Il s’agirait de faire des bouteilles personnalisées dont il a réalisé quelques étiquettes à la main sur lesquelles est dessinée une feuille de vigne et sont notés des propos de vignerons. Un collier de « perles des bois » serait mis sur chaque bouteille, en souvenir de l’époque où les filles se paraient de ces colliers aux significations bien précises : perles bleues (rosier sauvage) pour les rêveuses, perles rouges (houx) pour les sanguines et perles blanches ( gui) pour les indifférentes.

Pierre GENDRE a reçu il y a quelques mois une lettre du directeur du BNIC, bureau national interprofessionnel du Cognac, qui voudrait qu'un dialogue constructif puisse s'instaurer avec viticulteurs et distillateurs du terroir afin de mieux promouvoir le produit d'exception qu'ils savent élaborer.

« Ici, nous sommes en bons bois. Seules les eaux de vie produites dans la zone délimitée Cognac, peuvent entrer dans l'élaboration d'un vrai cognac. »

« Je suis encore prêt à servir de relais.
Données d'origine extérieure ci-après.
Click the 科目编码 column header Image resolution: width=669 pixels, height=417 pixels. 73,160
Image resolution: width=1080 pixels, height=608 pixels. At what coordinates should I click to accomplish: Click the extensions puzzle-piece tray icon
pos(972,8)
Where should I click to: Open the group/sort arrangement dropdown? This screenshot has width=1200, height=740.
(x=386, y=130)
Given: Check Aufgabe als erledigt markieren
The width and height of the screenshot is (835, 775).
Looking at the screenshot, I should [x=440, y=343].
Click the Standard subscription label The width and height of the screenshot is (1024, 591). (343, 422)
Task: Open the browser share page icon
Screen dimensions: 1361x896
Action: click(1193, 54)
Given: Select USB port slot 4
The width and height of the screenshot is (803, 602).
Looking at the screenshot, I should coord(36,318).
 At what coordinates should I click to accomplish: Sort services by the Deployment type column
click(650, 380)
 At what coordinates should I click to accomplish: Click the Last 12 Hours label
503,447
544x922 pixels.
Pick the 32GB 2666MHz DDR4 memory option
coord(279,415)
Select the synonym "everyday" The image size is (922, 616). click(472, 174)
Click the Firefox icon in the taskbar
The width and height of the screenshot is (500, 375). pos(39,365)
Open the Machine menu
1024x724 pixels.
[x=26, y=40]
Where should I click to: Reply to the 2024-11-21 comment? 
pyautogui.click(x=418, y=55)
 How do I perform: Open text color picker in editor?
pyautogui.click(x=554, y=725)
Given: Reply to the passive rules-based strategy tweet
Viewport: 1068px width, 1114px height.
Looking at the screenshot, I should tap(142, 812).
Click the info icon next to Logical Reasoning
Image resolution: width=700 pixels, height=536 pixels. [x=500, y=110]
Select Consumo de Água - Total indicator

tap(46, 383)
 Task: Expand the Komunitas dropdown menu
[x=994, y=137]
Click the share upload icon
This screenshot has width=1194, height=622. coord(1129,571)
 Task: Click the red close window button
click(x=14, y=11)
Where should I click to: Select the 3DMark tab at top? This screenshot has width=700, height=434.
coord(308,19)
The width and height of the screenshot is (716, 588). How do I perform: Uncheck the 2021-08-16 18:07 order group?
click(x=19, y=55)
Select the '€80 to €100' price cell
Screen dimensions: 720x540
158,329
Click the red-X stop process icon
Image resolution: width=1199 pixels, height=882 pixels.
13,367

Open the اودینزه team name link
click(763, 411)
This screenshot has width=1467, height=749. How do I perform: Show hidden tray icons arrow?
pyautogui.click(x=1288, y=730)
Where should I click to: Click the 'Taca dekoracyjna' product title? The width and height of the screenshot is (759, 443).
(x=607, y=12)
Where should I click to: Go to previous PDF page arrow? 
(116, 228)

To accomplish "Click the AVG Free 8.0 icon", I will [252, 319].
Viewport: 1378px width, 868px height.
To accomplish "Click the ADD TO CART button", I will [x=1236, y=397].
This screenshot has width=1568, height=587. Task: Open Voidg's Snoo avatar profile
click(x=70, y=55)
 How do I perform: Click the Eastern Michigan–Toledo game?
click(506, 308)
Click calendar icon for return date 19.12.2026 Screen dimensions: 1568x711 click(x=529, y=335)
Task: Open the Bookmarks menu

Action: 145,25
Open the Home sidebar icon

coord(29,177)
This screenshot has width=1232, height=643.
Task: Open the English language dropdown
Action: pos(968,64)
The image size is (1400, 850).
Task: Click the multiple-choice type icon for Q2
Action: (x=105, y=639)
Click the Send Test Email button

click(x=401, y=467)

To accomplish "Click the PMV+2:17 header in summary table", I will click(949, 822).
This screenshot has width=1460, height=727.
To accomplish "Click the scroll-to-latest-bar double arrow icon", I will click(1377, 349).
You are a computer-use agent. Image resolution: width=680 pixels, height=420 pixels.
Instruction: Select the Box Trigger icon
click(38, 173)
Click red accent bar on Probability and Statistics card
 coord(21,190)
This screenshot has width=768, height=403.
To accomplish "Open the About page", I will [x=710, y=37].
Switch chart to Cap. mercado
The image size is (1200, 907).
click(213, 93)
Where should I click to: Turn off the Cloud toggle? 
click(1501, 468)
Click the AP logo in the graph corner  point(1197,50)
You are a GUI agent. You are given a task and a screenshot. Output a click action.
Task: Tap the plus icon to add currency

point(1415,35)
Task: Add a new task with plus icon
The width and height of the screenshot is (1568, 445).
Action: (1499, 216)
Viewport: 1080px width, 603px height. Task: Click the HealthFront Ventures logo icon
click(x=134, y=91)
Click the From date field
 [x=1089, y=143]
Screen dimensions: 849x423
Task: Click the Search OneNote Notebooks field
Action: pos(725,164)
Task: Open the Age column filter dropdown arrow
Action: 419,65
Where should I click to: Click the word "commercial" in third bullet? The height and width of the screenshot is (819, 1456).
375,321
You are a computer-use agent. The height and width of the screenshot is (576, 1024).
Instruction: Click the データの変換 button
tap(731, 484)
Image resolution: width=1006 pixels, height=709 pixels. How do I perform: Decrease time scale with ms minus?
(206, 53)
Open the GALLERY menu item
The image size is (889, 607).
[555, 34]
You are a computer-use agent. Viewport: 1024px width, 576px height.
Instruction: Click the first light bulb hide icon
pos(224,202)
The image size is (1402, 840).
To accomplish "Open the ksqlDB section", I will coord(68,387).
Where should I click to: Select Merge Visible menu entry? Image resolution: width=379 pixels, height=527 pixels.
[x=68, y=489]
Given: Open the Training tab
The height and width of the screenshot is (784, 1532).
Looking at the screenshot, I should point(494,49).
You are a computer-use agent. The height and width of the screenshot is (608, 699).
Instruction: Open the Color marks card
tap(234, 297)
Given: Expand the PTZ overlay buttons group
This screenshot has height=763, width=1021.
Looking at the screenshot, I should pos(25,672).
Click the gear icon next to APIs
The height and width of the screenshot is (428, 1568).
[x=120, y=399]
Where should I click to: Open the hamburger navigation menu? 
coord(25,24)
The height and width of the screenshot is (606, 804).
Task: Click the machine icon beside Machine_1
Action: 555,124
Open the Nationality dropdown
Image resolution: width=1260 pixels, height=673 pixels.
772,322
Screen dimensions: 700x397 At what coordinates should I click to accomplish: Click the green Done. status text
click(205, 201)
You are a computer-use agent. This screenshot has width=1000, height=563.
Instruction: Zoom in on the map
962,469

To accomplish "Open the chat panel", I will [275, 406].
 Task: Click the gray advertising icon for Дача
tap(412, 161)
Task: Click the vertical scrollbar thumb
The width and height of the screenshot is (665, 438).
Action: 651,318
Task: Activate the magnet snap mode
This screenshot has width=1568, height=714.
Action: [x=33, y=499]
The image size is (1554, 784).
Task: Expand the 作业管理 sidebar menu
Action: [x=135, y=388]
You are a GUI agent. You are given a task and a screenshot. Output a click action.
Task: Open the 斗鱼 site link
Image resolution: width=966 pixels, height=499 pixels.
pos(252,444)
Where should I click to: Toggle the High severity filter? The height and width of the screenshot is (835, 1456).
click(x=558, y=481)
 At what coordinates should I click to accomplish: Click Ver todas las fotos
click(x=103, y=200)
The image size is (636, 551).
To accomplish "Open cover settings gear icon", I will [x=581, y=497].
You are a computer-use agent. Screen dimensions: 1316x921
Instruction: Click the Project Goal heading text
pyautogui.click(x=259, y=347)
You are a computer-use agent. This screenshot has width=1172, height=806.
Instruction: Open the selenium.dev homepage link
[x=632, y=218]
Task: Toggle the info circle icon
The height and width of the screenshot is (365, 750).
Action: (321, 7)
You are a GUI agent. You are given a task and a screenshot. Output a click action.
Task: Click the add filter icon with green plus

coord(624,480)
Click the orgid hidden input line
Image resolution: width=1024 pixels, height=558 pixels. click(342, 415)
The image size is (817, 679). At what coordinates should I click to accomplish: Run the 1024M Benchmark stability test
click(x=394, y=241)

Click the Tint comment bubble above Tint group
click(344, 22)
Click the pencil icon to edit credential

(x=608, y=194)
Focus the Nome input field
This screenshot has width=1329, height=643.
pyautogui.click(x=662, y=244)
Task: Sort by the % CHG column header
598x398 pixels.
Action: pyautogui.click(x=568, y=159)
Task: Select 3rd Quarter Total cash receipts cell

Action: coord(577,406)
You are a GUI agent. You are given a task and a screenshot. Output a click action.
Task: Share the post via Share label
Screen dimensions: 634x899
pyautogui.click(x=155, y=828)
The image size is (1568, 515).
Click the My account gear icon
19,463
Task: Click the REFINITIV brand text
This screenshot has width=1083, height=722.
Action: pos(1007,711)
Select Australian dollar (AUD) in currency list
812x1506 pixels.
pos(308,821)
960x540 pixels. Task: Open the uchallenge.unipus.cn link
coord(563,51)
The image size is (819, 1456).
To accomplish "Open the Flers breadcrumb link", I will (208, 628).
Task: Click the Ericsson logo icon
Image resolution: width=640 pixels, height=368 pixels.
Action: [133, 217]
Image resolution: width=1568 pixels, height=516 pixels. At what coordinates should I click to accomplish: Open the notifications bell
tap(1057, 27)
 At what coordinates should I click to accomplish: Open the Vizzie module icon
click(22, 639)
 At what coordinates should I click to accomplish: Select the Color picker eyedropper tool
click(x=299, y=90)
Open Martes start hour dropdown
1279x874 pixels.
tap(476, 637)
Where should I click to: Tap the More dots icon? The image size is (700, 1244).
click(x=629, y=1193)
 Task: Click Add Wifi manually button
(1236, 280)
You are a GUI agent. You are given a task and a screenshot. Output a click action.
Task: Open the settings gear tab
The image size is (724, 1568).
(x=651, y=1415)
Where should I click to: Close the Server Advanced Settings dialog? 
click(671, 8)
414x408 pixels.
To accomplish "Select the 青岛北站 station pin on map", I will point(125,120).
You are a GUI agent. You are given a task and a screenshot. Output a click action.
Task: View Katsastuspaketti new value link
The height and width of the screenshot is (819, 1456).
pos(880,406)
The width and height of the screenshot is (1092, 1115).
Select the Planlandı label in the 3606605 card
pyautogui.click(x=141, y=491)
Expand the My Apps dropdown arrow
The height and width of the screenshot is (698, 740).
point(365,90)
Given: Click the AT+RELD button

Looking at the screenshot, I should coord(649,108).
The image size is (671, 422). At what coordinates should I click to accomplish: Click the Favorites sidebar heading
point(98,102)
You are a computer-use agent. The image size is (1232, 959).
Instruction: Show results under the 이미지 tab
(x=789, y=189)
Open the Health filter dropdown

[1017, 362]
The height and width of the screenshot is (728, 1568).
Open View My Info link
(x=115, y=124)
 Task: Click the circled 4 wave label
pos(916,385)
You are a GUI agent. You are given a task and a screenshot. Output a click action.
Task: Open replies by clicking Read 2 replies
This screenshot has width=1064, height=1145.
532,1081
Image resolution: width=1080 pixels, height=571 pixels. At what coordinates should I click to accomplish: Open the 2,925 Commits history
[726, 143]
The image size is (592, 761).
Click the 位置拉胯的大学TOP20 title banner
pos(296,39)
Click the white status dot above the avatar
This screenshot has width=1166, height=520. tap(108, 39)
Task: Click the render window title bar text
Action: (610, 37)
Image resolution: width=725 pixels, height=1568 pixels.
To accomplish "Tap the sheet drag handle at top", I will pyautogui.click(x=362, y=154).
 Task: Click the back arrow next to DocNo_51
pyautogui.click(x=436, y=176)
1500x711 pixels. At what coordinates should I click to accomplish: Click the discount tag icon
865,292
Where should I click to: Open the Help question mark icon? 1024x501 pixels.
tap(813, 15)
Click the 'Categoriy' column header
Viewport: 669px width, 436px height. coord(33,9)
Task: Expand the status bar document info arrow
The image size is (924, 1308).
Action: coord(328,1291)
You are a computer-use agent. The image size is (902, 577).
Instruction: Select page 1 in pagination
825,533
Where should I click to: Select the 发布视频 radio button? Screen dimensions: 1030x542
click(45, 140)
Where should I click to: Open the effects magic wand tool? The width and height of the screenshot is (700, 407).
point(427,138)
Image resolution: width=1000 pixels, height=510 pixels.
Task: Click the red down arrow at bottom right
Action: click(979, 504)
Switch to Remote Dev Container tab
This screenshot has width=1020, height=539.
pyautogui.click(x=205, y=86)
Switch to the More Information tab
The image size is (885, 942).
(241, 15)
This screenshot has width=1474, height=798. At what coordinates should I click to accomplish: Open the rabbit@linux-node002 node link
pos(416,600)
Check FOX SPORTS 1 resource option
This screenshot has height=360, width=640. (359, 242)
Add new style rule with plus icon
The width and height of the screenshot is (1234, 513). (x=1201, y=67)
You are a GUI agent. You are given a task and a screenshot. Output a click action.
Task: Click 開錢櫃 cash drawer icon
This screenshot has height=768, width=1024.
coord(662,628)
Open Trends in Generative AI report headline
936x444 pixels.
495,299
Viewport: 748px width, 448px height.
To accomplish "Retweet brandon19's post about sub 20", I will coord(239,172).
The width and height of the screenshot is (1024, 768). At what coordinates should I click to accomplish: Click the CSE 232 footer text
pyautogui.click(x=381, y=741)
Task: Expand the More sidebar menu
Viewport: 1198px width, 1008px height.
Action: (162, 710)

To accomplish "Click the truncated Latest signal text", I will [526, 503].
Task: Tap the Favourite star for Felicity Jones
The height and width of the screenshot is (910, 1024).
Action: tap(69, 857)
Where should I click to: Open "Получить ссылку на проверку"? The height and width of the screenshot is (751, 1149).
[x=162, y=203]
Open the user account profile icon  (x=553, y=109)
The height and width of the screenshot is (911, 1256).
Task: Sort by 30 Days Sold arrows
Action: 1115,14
Je suis l'un des survivants de l’association « Bois Vert ».

« Peut-être pourrait-elle renaître avec de nouveaux adhérents et recevoir des témoignages sur les difficultés de la profession comme sur la mise en valeur des débouchés de la production ? Je crois en la possibilité d'un cognac du terroir, bois ordinaires, bons bois et fins bois, qui reflèterait un savoir-faire local » conclut-il.

Mais Pierre GENDRE veut aller plus loin et exprime un autre souhait: faire connaître la famille GENDRE à d’autres familles françaises afin de mettre en valeur son produit.

Aujourd’hui, seulement 2% du cognac est vendu en France. Il faut que les Français retrouvent les produits français.